Krypto-Unternehmen schlagen Stablecoin-Kompromisse vor

Krypto-Unternehmen schlagen vor, Community-Banken stärker in die Stablecoin-Emission einzubinden und Emittenten zur Reservehaltung dort zu verpflichten, um Streitpunkte mit Banken zu lösen und die Gesetzgebung voranzubringen.

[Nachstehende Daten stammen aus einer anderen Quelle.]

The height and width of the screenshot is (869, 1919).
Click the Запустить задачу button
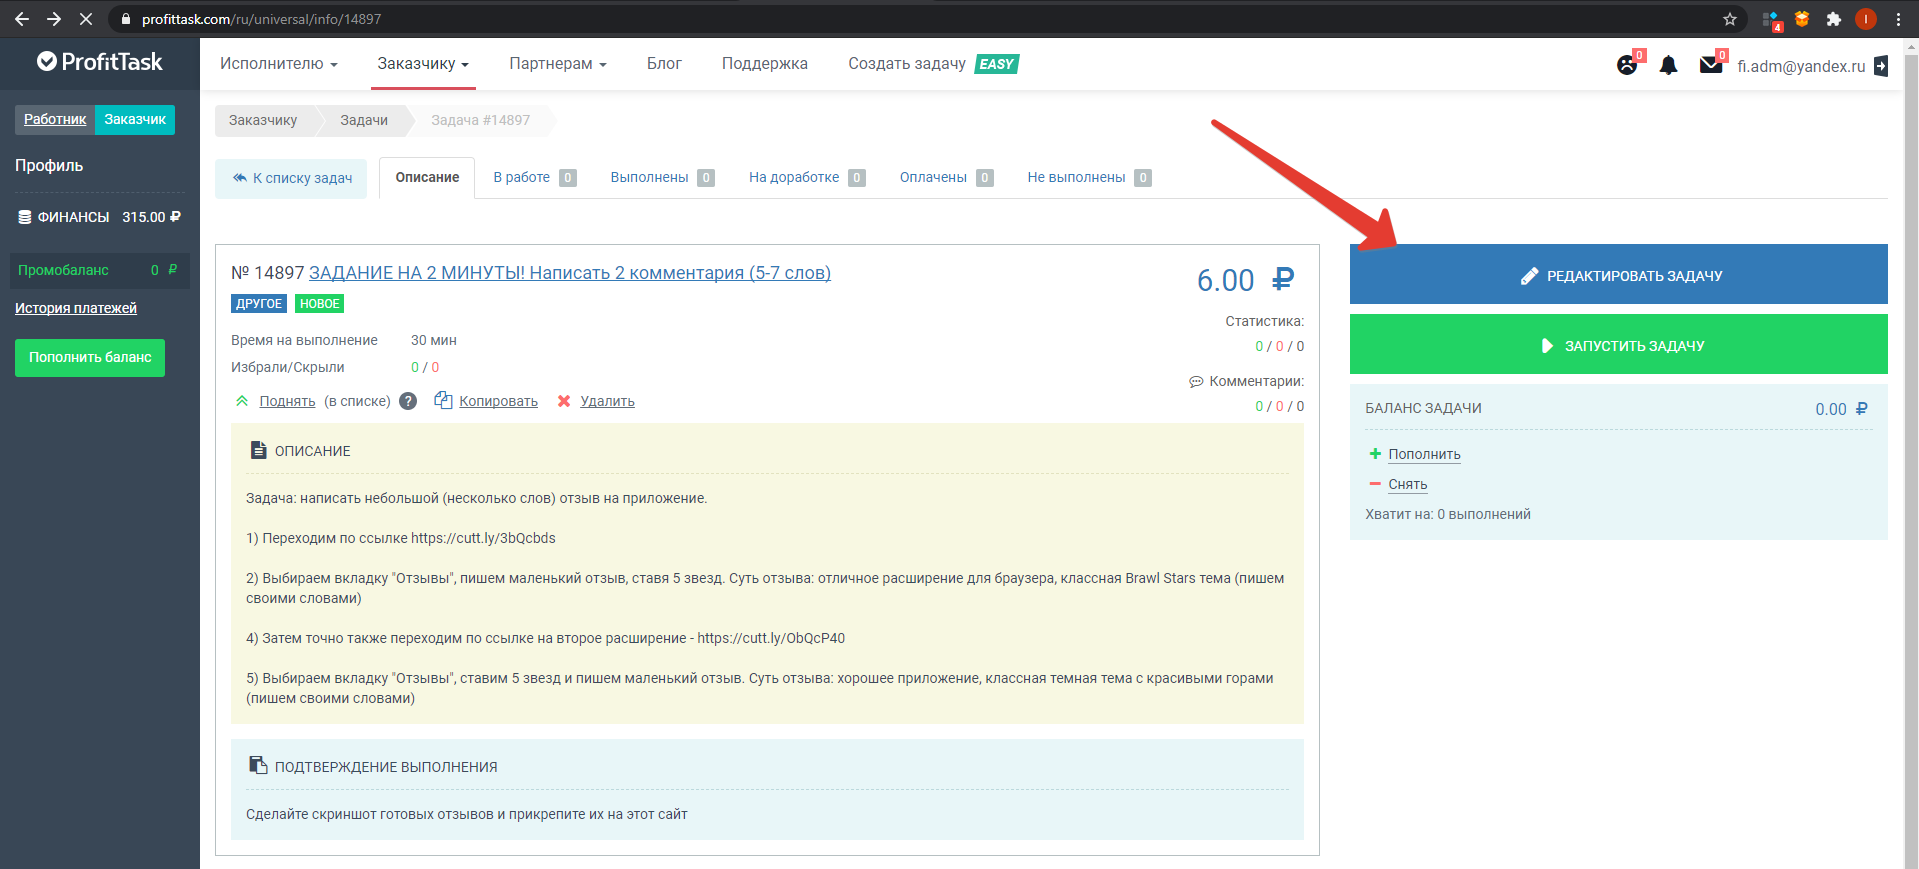1618,345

US-Krypto-Unternehmen haben bedeutende Kompromissvorschläge vorgelegt, um Bedenken des Bankensektors auszuräumen. Dies geschieht, während die Verhandlungen über die Regulierung von Stablecoins und das umfassendere Kryptomarktgesetz andauern. Ein zentraler Streitpunkt ist, ob Stablecoin-Emittenten renditebringende Produkte oder Belohnungen anbieten dürfen. Diese Frage blockiert derzeit das Gesetz im Senat, obwohl es bereits vom Repräsentantenhaus verabschiedet wurde. Als Reaktion schlagen Krypto-Unternehmen vor, den regulatorischen Weg für Community- und Regionalbanken zur Stablecoin-Emission zu vereinfachen. Zudem sollen Emittenten verpflichtet werden, einen Teil ihrer Reserven bei diesen Banken zu hinterlegen. Partnerschaften für von Banken ausgegebene Token werden ebenfalls diskutiert. Ziel ist es, die Stablecoin-Emission zu dezentralisieren, den Wettbewerb zu fördern und neue Einnahmequellen für kleinere Banken zu schaffen. Die Branche zeigt damit Bereitschaft zu Zugeständnissen, um die Gesetzgebung voranzutreiben und Stablecoins sicherer in das US-Finanzsystem zu integrieren.